Dated:________________                       J.P. MORGAN TRUST COMPANY,
                                                NATIONAL ASSOCIATION
                                             as Property Trustee


                                             By:
                                                --------------------------------
                                             Name:
                                             Title:


                                   ASSIGNMENT


         FOR VALUE RECEIVED, the undersigned assigns and transfers this Capital
Security to: _____________________________________________ (Insert assignee's
social security or tax identification number) ___________________ (Insert
address and zip code of assignee) and irrevocably appoints
____________________________________________ agent to transfer this Capital
Security Certificate on the books of the Issuer Trust.

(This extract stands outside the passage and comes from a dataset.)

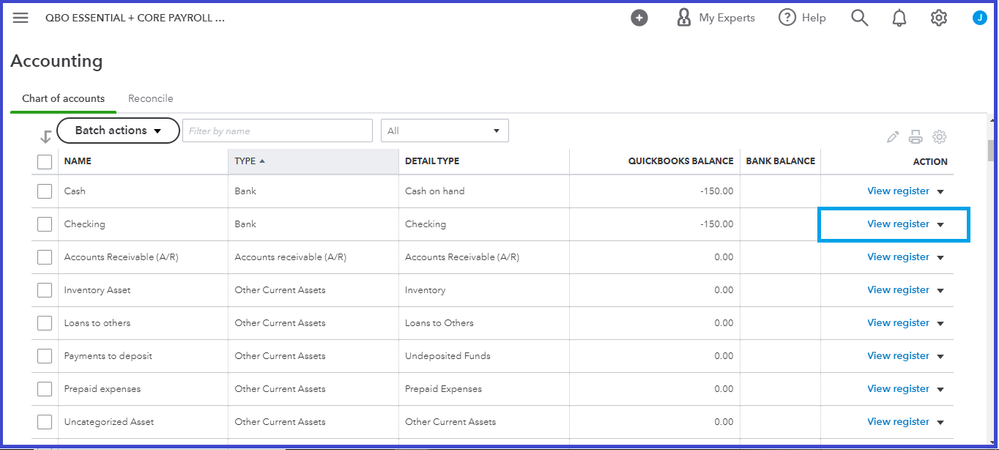Open the user profile avatar
999x450 pixels.
pos(979,18)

The agent may substitute
another to act for him or her.

Dated:________________                      Signature:_________________________

                                                     (Sign exactly as your name
                                                     appears on the other side
                                                     of this Capital Security
                                                     Certificate) The
                                                     signature(s) should be
                                                     guaranteed by an eligible
                                                     guarantor institution
                                                     (banks, stockbrokers,
                                                     savings and loan
                                                     associations and credit
                                                     unions with membership in
                                                     an approved signature
                                                     guarantee medallion
                                                     program), pursuant to
                                                     S.E.C. Rule 17Ad-15.